[FFmpeg-devel] [PATCH] Electronic Arts MAD Decoder

Sun Jun 7 11:53:38 CEST 2009

On Sun, Jun 07, 2009 at 04:24:59PM +1000, Peter Ross wrote:
> +static inline void mad_comp(unsigned char *dst, int dst_stride,
> +                            unsigned char *src, int src_stride,
> +                            int add){
> +    int j,i;
> +    for(j=0;j<8;j++)
> +    for(i=0;i<8;i++)
> +        dst[j*dst_stride + i] = av_clip_uint8(src[j*src_stride + i] + add);

Probably the compiler can figure it out by itself, but you sure don't
want the multiplies in the inner loop but instead something like
> +    for(i=0;i<8;i++)
> +        dst[i] = av_clip_uint8(src[i] + add);
> +    src += src_stride;
> +    dst += dst_stride;

> +    uint8_t *dest_y  = t->frame.data[0] + (mb_y * 16* linesize            ) + mb_x * 16;
> +    uint8_t *dest_cb = t->frame.data[1] + (mb_y * 8 * t->frame.linesize[1]) + mb_x * 8;
> +    uint8_t *dest_cr = t->frame.data[2] + (mb_y * 8 * t->frame.linesize[2]) + mb_x * 8;

Not sure if it makes things uglier, but you could factor out the * 8 / * 16 here.
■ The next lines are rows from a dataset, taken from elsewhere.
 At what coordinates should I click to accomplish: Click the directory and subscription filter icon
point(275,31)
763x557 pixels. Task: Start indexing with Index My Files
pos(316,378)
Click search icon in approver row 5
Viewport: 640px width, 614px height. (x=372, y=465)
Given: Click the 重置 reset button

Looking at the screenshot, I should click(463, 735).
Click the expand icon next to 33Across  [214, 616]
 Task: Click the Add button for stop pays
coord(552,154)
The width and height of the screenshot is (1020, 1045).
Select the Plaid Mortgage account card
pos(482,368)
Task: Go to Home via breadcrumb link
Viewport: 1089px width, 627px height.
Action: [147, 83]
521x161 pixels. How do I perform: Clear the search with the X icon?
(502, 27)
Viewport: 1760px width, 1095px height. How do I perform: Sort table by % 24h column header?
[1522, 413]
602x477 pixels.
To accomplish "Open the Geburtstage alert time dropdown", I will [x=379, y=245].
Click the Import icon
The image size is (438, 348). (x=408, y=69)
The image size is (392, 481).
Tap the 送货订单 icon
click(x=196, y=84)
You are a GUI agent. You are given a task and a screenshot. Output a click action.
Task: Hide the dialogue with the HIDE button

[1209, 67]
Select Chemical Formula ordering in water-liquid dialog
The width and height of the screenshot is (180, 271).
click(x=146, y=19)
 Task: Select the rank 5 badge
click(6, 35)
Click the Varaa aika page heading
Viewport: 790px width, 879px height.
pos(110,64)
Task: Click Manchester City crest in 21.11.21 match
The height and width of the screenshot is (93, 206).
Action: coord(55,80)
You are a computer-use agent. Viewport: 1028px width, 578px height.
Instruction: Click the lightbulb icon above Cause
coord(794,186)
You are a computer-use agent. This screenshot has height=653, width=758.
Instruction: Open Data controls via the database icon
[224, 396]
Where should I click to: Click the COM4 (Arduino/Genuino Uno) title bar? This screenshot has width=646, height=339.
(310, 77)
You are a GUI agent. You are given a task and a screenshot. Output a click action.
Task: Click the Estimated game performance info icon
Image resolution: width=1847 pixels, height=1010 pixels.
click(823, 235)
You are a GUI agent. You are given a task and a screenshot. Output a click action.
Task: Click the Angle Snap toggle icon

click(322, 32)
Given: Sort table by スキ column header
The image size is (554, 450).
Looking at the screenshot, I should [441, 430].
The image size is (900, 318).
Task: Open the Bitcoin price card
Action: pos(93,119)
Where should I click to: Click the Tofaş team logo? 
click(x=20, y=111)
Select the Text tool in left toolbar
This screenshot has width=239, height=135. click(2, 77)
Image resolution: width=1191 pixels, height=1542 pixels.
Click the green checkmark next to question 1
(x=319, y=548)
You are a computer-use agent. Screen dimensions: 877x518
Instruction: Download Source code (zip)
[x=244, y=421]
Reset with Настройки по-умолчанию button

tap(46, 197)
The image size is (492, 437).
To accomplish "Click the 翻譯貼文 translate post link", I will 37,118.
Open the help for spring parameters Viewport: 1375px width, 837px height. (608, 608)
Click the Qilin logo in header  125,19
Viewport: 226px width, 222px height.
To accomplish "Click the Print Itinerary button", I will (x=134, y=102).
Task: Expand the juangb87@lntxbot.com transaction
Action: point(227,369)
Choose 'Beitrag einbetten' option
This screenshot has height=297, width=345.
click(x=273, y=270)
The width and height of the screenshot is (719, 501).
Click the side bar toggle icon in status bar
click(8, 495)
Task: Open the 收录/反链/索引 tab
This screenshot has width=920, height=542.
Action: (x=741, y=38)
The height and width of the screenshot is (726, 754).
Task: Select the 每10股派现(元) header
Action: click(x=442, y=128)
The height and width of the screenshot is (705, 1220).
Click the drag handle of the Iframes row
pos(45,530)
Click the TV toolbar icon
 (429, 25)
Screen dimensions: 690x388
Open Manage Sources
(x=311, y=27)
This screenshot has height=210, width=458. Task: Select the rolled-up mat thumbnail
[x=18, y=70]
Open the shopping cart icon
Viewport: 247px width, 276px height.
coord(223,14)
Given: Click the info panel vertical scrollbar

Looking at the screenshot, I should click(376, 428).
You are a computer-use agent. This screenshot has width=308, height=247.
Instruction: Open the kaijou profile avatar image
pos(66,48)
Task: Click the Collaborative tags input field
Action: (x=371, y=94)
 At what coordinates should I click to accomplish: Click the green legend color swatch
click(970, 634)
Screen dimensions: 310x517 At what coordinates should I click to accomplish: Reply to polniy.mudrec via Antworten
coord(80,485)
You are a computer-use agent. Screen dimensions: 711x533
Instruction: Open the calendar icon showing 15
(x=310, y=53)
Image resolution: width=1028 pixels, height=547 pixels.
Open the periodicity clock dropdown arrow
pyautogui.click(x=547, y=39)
> +    int ref_linesize = t->last_frame.linesize[0];
> +    uint8_t *ref_y  = t->last_frame.data[0] + ((mb_y * 16+ mv_y)    * ref_linesize             ) + mb_x * 16 + mv_x;
> +    uint8_t *ref_cb = t->last_frame.data[1] + ((mb_y * 8 + (mv_y/2))* t->last_frame.linesize[1]) + mb_x * 8  + (mv_x/2);
> +    uint8_t *ref_cr = t->last_frame.data[2] + ((mb_y * 8 + (mv_y/2))* t->last_frame.linesize[2]) + mb_x * 8  + (mv_x/2);

Here it probably isn't such a good idea though.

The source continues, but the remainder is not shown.